▸ **Activities**
A - Write out the passage of the miniature Olympics article starting with "The ‘400m sweet" and going on through "in Gartcosh, Glasgow.".
B - According to the miniature Olympics article, where did David Gilliver create the set?

(Beginning of Study text)

An artist has recreated Olympic sports on the small-scale using sweets, cocktail sticks – and tiny two centimetre figurines.
Photographer David Gilliver, 41, named the series ‘The Mini-Olympics’, and reimagines ten sporting events using objects you’d find at home.
This includes ‘Macaroni Hurdles’ and ‘Linguine Vault’, capturing tiny sportspeople competing with bits of pasta.
The ‘400m sweet style’ shows a swimming race taking place between barriers made of candy beads threaded onto sticks of dried spaghetti.
David created this set during the lockdown in February and March this year on a small desk at his home in Gartcosh, Glasgow.
David said: “At the start of 2021 I felt strongly compelled to create a new series of photographs in our house that depict figurines on tiny expeditions and going on holidays as an escape and to help lighten the mood a little.
“Add to that the repeated delays with the Olympics, and so I decided that if the Olympics wouldn’t come to me then I would create my own miniature series of events.”
In one image, a 2cm clay athlete launches herself over a high jump made of a cocktail stick propped up by Fizzers, to land on the cushion of a Gummy Bear.
David also photographed a small diver prone to leap off a chocolate bar into a pool of blue M&Ms.
His list of ingredients for the set included macaroni, spaghetti, asparagus, candy bracelets, linguine, polenta, candy sprinkles, Gummy Bears, Fizzers, blue M&Ms and a Kinder Bar.
The father-of-one said: “My weekly shops were interesting.
“All I could think about when I was in Morrisons during that fortnight was what might make a decent prop for my next scene!
“Anything that got used in the scenes and avoided glue, was either put back in its packet (for use later) or eaten!”

(End of Study text)
(Beginning of Supplied material)

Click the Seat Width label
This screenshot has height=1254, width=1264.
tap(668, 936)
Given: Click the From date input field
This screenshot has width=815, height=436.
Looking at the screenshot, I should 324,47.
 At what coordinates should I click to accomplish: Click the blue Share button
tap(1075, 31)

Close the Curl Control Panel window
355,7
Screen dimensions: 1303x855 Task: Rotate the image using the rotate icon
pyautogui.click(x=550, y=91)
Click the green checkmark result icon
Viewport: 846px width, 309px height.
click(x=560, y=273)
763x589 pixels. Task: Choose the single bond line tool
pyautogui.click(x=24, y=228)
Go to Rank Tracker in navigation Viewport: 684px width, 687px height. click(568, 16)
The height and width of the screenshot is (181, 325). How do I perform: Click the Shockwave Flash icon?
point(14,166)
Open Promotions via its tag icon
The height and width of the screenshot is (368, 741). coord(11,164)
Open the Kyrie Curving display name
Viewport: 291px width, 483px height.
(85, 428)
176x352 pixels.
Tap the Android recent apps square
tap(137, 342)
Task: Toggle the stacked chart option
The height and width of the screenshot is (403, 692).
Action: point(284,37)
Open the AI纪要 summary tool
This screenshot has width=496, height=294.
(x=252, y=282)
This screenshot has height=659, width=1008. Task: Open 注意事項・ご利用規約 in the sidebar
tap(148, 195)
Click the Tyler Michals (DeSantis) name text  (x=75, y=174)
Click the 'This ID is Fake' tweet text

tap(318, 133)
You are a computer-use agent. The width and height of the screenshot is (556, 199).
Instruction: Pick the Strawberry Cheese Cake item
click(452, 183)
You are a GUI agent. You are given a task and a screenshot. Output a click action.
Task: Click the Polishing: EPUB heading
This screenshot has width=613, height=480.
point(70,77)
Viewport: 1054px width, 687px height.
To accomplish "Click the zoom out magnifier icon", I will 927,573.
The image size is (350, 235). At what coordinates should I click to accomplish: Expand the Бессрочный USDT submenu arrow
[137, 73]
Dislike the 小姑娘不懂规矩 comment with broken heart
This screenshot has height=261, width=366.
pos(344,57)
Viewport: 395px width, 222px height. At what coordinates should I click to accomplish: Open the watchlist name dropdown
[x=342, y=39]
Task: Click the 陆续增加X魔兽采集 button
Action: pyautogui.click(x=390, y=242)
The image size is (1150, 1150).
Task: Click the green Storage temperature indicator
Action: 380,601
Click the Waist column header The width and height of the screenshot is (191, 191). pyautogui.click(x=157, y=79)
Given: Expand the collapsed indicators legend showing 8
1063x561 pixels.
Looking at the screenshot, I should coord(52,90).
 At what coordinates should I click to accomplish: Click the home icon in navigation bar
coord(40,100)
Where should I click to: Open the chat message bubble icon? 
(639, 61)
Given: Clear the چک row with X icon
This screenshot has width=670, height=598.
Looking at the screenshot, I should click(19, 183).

(End of Supplied material)

▸ **Answers below**
A -
The ‘400m sweet style’ shows a swimming race taking place between barriers made of candy beads threaded onto sticks of dried spaghetti.
David created this set during the lockdown in February and March this year on a small desk at his home in Gartcosh, Glasgow.

B - On a small desk at his home in Gartcosh, Glasgow.